▶ Tarefa obrigatória 1
Reproduza na íntegra, sem nenhuma alteração, o texto sobre a sessão do Conselho de Ética.

▶ Texto fornecido
%%

Sessão desta terça do Conselho de Ética: enrolação e baixaria(Antonio Araújo/Câmara dos Deputados)
O roteiro voltou a se repetir na Câmara dos Deputados: pela terceira semana consecutiva, aliados do presidente Eduardo Cunha (PMDB-RJ) conseguiram emplacar uma série de manobras para evitar o andamento do processo de cassação contra o peemedebista no Conselho de Ética. A sessão se estendeu durante seis horas, durante as quais boa parte do tempo foi dedicado a temas alheios à quebra de decoro do presidente da Câmara, e acabou encerrada sem que fosse votado o parecer que pede a continuidade das investigações sobre Cunha. Houve espaço até para discussões que beiraram a baixaria.

%%

▶ Entradas fornecidas

%%

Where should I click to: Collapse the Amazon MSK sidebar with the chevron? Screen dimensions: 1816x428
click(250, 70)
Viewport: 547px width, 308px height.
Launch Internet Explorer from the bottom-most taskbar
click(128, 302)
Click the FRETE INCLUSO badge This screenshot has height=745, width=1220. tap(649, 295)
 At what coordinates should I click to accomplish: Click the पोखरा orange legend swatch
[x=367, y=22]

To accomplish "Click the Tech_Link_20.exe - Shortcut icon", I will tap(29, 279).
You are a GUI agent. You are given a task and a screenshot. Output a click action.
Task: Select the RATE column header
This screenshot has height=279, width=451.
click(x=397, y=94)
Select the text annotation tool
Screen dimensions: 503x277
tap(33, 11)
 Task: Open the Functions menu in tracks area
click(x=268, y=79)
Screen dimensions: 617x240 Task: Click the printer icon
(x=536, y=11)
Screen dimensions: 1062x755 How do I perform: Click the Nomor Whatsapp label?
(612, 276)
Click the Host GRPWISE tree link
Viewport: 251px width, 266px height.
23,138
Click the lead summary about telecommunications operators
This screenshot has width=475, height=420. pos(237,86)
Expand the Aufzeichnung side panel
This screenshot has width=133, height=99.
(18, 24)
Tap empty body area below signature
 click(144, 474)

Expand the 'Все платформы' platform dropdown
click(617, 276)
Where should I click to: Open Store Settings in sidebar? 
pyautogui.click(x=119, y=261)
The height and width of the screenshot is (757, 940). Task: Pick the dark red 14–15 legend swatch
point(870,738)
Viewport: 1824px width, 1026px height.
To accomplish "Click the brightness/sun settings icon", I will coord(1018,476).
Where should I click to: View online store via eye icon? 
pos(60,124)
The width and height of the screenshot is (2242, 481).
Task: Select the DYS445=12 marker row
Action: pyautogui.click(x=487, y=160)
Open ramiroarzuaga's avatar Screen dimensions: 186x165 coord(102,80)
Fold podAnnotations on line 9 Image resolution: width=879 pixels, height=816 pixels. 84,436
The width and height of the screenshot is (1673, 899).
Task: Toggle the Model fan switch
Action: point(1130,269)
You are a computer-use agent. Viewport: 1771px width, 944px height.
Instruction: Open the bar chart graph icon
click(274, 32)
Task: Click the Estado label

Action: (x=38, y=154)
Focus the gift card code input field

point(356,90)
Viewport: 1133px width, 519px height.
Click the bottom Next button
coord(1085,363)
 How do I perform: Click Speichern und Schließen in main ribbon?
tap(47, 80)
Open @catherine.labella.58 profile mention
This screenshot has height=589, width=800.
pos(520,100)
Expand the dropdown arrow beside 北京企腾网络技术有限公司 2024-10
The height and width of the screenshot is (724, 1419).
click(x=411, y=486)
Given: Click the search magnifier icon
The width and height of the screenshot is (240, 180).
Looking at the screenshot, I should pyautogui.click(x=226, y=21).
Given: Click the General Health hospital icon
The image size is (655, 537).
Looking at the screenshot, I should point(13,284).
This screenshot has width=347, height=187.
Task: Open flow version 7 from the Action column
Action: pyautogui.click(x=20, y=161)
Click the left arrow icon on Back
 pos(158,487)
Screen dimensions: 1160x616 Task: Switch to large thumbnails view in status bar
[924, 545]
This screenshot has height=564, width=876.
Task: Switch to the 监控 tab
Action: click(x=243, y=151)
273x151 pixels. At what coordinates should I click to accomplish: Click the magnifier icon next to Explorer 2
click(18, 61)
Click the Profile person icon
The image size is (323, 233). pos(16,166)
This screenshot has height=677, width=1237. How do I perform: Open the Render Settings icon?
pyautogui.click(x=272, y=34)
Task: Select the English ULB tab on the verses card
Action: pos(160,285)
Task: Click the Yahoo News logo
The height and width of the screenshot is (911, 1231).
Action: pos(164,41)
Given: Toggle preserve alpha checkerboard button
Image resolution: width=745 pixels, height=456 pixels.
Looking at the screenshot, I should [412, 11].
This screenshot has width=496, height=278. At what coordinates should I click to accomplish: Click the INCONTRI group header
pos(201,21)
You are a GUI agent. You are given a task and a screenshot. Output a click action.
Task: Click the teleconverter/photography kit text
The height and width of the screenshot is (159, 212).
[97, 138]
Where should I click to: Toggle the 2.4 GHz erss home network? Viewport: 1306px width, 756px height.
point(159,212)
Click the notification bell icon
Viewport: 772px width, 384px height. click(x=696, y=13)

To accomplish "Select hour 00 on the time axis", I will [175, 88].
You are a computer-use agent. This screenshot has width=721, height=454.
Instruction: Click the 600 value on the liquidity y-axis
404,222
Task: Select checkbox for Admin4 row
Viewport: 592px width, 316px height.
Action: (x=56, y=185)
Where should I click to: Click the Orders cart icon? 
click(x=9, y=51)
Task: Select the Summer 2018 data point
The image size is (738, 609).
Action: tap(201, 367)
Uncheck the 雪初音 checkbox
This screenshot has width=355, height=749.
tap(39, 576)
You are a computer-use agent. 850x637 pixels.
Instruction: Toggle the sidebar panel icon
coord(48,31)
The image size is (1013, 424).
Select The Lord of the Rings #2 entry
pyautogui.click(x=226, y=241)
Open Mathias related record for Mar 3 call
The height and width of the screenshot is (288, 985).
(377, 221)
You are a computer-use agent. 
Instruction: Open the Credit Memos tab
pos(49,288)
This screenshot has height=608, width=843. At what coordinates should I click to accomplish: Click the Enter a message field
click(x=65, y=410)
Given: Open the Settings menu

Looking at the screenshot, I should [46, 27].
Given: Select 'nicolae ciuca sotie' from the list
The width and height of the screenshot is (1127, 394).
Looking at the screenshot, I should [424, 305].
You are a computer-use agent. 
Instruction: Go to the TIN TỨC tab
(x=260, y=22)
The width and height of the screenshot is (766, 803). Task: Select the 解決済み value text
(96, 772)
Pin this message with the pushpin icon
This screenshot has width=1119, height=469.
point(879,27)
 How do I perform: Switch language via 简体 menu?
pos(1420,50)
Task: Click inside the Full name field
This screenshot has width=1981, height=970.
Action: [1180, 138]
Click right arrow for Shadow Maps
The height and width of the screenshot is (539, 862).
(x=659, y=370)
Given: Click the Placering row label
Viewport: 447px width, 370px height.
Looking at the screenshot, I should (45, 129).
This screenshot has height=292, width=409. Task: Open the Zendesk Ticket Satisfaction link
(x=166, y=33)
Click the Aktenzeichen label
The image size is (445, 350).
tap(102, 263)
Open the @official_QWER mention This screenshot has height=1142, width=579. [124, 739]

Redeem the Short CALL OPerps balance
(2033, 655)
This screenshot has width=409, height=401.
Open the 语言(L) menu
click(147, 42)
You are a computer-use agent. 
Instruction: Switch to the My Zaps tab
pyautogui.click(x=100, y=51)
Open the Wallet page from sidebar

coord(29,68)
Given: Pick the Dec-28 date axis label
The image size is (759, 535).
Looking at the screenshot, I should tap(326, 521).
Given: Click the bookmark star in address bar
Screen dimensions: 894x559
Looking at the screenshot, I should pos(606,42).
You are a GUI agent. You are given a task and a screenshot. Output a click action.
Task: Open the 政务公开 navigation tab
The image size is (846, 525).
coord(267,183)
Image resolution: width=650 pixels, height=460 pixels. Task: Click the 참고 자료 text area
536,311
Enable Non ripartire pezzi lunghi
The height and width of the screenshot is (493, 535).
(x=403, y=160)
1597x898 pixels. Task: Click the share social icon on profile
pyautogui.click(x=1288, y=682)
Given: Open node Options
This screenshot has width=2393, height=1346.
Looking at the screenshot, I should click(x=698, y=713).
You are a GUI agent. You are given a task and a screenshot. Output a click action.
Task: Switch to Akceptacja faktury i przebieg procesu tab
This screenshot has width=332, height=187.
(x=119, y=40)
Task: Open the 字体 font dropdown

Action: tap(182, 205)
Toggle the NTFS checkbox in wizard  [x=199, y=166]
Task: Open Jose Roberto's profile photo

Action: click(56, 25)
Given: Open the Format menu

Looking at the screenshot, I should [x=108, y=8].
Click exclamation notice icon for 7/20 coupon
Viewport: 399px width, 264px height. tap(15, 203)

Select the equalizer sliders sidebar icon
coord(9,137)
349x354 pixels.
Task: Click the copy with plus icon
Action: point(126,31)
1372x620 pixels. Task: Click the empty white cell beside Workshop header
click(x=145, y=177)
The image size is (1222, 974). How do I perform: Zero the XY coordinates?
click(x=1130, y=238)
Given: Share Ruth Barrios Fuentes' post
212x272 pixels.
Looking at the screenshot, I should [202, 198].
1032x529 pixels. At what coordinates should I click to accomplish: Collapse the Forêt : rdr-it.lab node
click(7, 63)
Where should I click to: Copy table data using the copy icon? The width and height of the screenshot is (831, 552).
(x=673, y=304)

%%

▶ Tarefa obrigatória 2
Apresente em uma tabela Markdown, com as colunas Número e Linha da entrada, o trecho das entradas que vai da linha que contém "Image resolution: width=650" até a linha que contém "pyautogui.click(x=1288, y=682)". Inclua as duas extremidades e deixe de fora as linhas em branco.

▶ Resposta final 1
Sessão desta terça do Conselho de Ética: enrolação e baixaria(Antonio Araújo/Câmara dos Deputados)
O roteiro voltou a se repetir na Câmara dos Deputados: pela terceira semana consecutiva, aliados do presidente Eduardo Cunha (PMDB-RJ) conseguiram emplacar uma série de manobras para evitar o andamento do processo de cassação contra o peemedebista no Conselho de Ética. A sessão se estendeu durante seis horas, durante as quais boa parte do tempo foi dedicado a temas alheios à quebra de decoro do presidente da Câmara, e acabou encerrada sem que fosse votado o parecer que pede a continuidade das investigações sobre Cunha. Houve espaço até para discussões que beiraram a baixaria.

▶ Resposta final 2
| Número | Linha da entrada |
|---|---|
| 1 | Image resolution: width=650 pixels, height=460 pixels. Task: Click the 참고 자료 text area |
| 2 | 536,311 |
| 3 | Enable Non ripartire pezzi lunghi |
| 4 | The height and width of the screenshot is (493, 535). |
| 5 | (x=403, y=160) |
| 6 | 1597x898 pixels. Task: Click the share social icon on profile |
| 7 | pyautogui.click(x=1288, y=682) |